As well as perpetuating the “trans women are men” myth that transphobes love to throw out at every opportunity, there’s also a second reason for the trope of “male violence”: it conveniently glosses over the non-physical violence that they and their friends are responsible for. Not every hate crime is accompanied by bruises. When the same people are responsible for restricting our healthcare, our access to sheltered accommodation as abuse survivors, our continued oppression, it rings alarm bells. Some friends have had their professional lives destroyed, and others now have no professional prospects whatsoever. Men didn’t do this. It was done in the name of “feminism”. A distorted feminism that at its core wants to eliminate trans women and sex workers, and will happily do the work of homophobes and misogynists to further that goal.

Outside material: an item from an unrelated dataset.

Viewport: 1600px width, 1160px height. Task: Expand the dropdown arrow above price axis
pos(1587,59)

Even worse, they claim that we’re “missing the boat” on male violence. Not every attack, rape, or death at the hands of transphobia is the result of a gunshot to the heart or a knife in the stomach. Every suicide as a result of not being able to access medical care, every bleed-out at the hands of paramedics who won’t even touch us, every hypothermia case because a rape survivor can’t get into her local shelter, those are also deaths at the altar of transphobia.

Name the problem? It’s Cathy Brennan. It’s Janice Raymond. It’s transphobia. It’s cis privilege.

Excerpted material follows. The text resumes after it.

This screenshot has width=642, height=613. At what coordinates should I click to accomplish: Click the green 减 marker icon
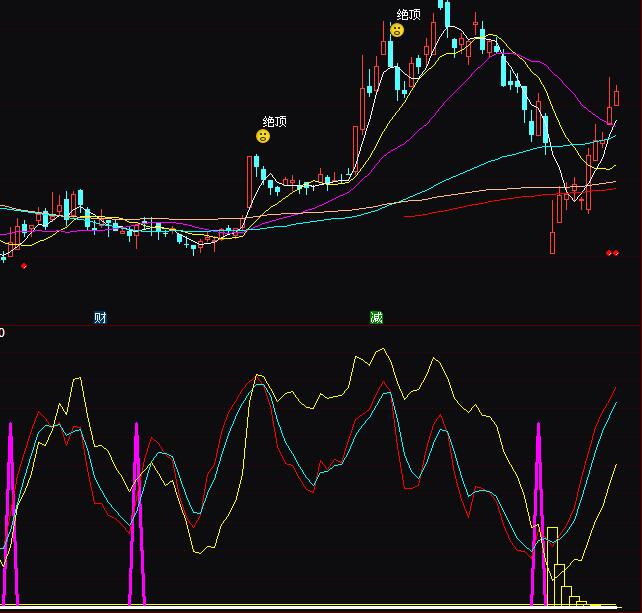(x=376, y=318)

And even worse, they can often buddy up with violent women. This weekend, I discovered Karen Ingala Smith, CEO of the Nia Project, a charity (which gets local government grants) that aims to cut down on male violence. Does it surprise anyone that she interacts with transphobes nearly all the time? One look at her twitter timeline shows her conversations with names we recognise as professional transphobes. She blew the dogwhistle of transphobia hard at RadFem 2013. It makes you ashamed to be a Yorkshirewoman, really.

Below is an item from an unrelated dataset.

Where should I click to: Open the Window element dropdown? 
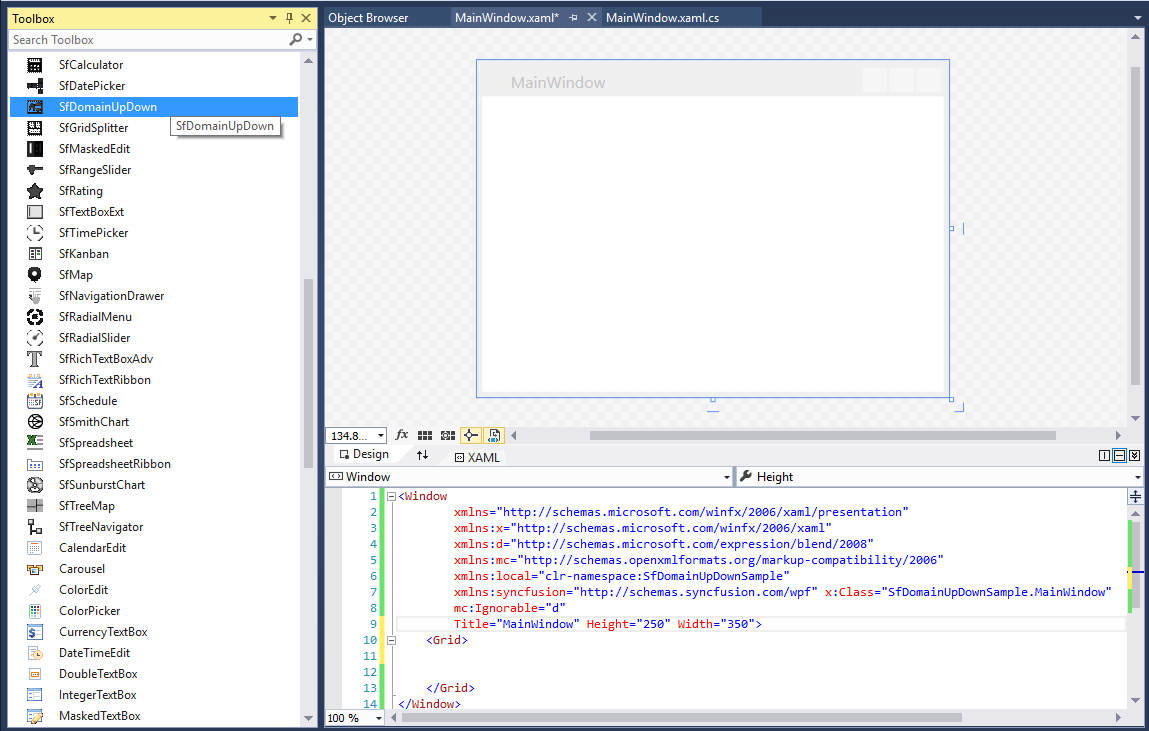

And really, what call is there for Smith? She can’t even protect the most vulnerable classes of women from violence. When Julie Bindel started attacking Sarah Brown last year for comparing her to Rick Santorum (in 2008!) when it comes to transphobia, did Smith say anything? No. When Julie Burchill said that she’d like to “shove [trans women’s] bad wigs down their stupid throats” (a rather strange trope, I’d admit), did she call her out for incitement to hate crime, did Smith call her out? No. Indeed, she install called her a “vile creature”. You can shout about violence on the TV all you want, but, after all, character is what you are in the dark.

It’s a shame that this sort of bigotry is driving many women, young women, women of colour, trans women, sex workers, basically anyone who isn’t cis and middle class, from identifying with feminism. Why would they, when the lion’s share of the gains go to the most privileged women?

But I, for one, am not going to let feminism be taken away from me. As the old quote goes, this is what a feminist looks like. Not the millionaire lawyers. Not the bollinger-drinking journalists. Disadvantaged activists with the radical idea that women are people.